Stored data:
- - -

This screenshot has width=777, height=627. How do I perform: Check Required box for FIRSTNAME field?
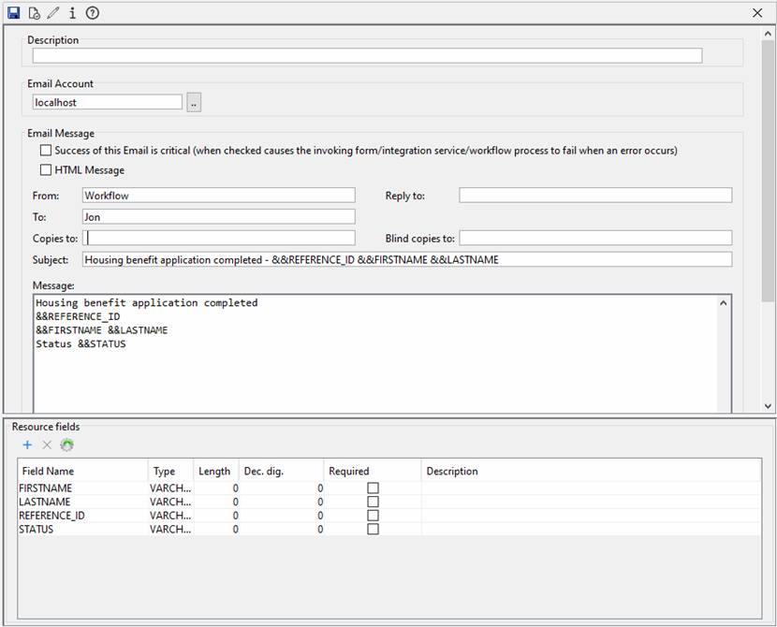pos(373,488)
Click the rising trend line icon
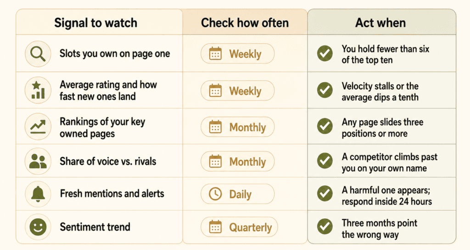The width and height of the screenshot is (470, 250). tap(38, 127)
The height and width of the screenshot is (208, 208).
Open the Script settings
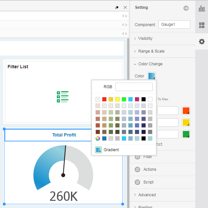tap(148, 182)
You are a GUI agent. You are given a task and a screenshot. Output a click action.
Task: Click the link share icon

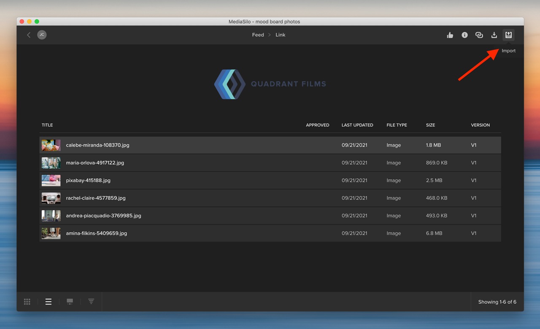pyautogui.click(x=479, y=35)
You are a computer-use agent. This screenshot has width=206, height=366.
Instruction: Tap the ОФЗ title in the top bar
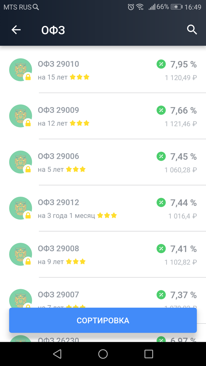click(53, 30)
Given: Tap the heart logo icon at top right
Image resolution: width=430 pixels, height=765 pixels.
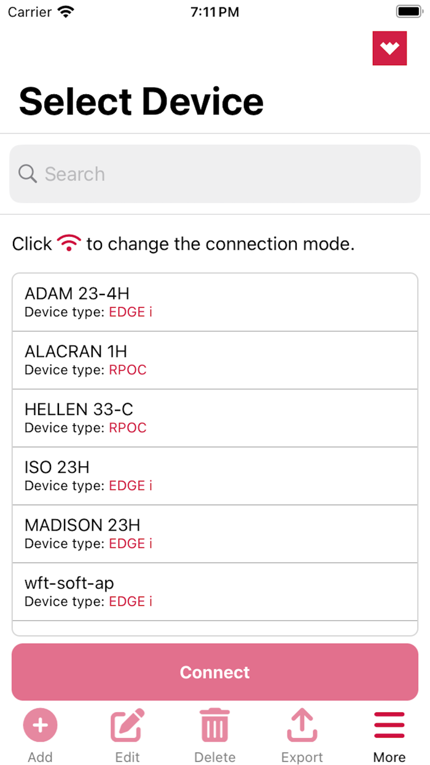Looking at the screenshot, I should 389,48.
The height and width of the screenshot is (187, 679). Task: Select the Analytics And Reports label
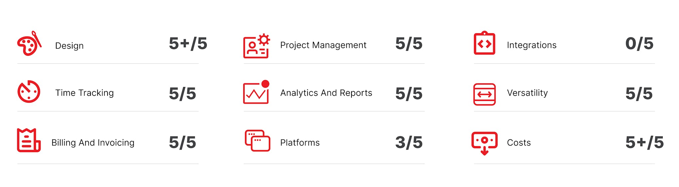(326, 93)
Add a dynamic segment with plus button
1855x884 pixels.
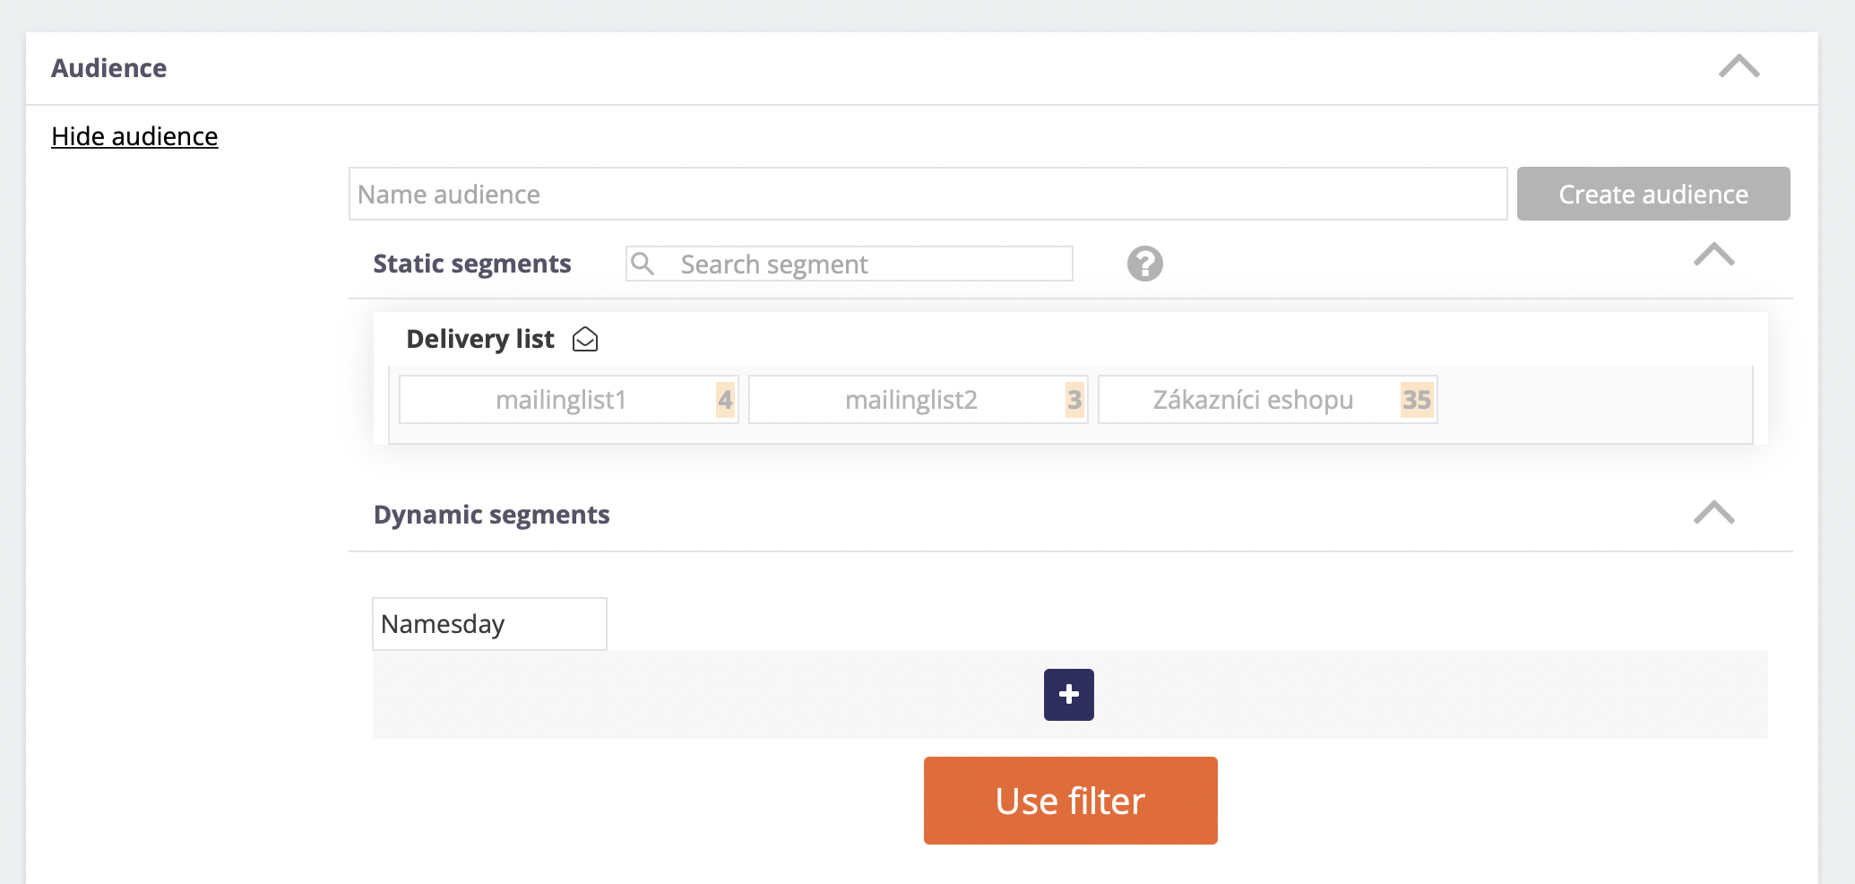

- - -

Prompt: Repeat every line above exactly, but omit all images.

Completed exercise:
This screenshot has width=777, height=627. How do I perform: Check Required box for FIRSTNAME field?
pos(373,488)
Click the rising trend line icon
The width and height of the screenshot is (470, 250). tap(38, 127)
The height and width of the screenshot is (208, 208).
Open the Script settings
tap(148, 182)
You are a GUI agent. You are given a task and a screenshot. Output a click action.
Task: Click the link share icon

pyautogui.click(x=479, y=35)
You are a computer-use agent. This screenshot has width=206, height=366.
Instruction: Tap the ОФЗ title in the top bar
click(53, 30)
Given: Tap the heart logo icon at top right
Image resolution: width=430 pixels, height=765 pixels.
Looking at the screenshot, I should 389,48.
The height and width of the screenshot is (187, 679). Task: Select the Analytics And Reports label
(326, 93)
Add a dynamic segment with plus button
1855x884 pixels.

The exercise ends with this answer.